Meeting of the Parliament (Hybrid) 24 March 2021
I hear what you say, Presiding Officer, but—as I said—some of these issues are, to my mind, very important, so I wish to make the points, as I have stated I would.
Donald Dewar must be turning in his grave seeing the damage that the Administration has done to the integrity and standing of our Parliament. The Parliament was launched with such high expectations that we would do politics better. The Sturgeon-Salmond scandal has discredited our Parliament and highlighted a fatal weakness in our ability to hold the party in power to account. We have seen the SNP Administration wilfully ignore a series of votes that it has lost and wilfully ignore requests for information that was promised by our First Minister to the investigating committee at the outset.
Democracy is a fragile flower. Without proper scrutiny and the ability to hold a Government to account, our democracy is at risk.
The Administration is mired in scandal and failure on many fronts. No issue is more serious than the decline in our education system. Our education system was once the envy of the world. After 14 years of SNP rule, it is but a shadow of its former self. Nicola Sturgeon has said on many occasions that we should judge her on education. We have, and she has failed miserably.

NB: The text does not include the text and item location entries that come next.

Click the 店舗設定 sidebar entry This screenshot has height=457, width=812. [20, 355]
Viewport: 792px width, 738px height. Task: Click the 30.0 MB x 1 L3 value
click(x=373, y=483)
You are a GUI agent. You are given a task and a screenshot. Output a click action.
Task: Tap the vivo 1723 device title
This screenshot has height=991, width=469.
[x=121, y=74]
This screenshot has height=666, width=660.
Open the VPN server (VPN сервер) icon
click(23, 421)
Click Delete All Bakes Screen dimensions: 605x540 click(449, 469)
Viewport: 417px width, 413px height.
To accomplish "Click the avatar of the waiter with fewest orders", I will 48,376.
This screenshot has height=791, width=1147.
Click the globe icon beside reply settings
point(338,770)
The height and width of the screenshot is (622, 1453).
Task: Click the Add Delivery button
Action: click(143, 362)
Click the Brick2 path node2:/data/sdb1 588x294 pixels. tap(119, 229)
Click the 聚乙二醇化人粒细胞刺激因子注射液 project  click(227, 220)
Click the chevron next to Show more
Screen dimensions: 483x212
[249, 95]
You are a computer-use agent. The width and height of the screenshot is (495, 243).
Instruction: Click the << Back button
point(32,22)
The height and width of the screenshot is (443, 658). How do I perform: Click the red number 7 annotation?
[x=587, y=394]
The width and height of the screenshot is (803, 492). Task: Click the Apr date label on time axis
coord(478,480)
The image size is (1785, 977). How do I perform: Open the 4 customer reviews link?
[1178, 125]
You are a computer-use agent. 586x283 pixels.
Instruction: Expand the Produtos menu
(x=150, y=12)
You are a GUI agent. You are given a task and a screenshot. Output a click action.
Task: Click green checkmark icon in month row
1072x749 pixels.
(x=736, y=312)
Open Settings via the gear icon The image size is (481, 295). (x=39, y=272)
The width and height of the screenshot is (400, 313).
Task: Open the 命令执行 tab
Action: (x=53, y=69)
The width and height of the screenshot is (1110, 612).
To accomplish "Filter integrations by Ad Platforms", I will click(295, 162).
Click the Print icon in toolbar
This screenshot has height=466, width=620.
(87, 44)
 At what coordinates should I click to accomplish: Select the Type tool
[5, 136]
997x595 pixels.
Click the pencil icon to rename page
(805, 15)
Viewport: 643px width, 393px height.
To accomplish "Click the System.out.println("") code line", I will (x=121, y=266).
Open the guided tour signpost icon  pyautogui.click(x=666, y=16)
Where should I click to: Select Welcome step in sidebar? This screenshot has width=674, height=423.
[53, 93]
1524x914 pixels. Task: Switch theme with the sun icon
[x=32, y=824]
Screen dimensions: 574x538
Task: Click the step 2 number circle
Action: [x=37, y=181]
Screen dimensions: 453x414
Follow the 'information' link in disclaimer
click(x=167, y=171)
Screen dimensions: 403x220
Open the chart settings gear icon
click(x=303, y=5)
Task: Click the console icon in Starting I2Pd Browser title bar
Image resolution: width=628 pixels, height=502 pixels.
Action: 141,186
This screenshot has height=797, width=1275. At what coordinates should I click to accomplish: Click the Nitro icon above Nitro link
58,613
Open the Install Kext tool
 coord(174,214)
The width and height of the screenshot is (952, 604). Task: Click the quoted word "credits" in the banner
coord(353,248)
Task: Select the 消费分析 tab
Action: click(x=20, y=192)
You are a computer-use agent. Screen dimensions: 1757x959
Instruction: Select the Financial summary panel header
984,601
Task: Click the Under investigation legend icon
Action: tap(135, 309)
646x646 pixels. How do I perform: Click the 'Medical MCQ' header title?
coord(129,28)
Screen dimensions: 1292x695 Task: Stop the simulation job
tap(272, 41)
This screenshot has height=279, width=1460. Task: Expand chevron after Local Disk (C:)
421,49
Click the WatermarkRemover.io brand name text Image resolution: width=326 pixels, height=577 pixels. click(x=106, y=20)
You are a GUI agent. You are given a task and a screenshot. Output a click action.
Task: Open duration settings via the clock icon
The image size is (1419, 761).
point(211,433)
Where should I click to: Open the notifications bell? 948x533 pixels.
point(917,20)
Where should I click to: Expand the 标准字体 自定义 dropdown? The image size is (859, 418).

On a lighter note, one of the maist memorable speeches I hiv delivered in the last five years was the ane I did in my ain north-east tongue—the Doric. Fin I pit it on the Facebook, it wint viral, an I hiv hid aboot twa hunner an sivinty thoosan hits fae aa ower the world. At jist gings tae show hoo important the Scots language is tae sae mony folk an foo important it is tae wir heritage an wir culture.
I wid love tae see wir Scots language pit on an equal fittin wi Gaelic an get the same level o support an fundin as Gaelic gets. In my mind, it is jist as important. It wid be great if the mony fantastic poems written in the Doric, for instance, cwid be taught in schools, bit thankfully wir Doric winna be forgotten fin I leave becis Mark Findlater is fechtin the Banff an Buchan seat instead o me, an he is a native spicker an jist as passionate aboot it as I am.
In conclusion, I have had only five years in my role as an MSP. It has been a great experience, and I have made many new friends but, frankly, I leave disillusioned with what the Parliament has become, and concerned about the future of my country.
Another five years of an SNP Administration with an overall majority, and without the ability to hold it to account, fills me with dread. Another divisive independence referendum is the last thing that this country needs just now, and I passionately hope that we can prevent that from happening. I promise that I will be doing my bit up to election day to return as many Conservative MSPs as possible, because a balanced Parliament will be a better Parliament.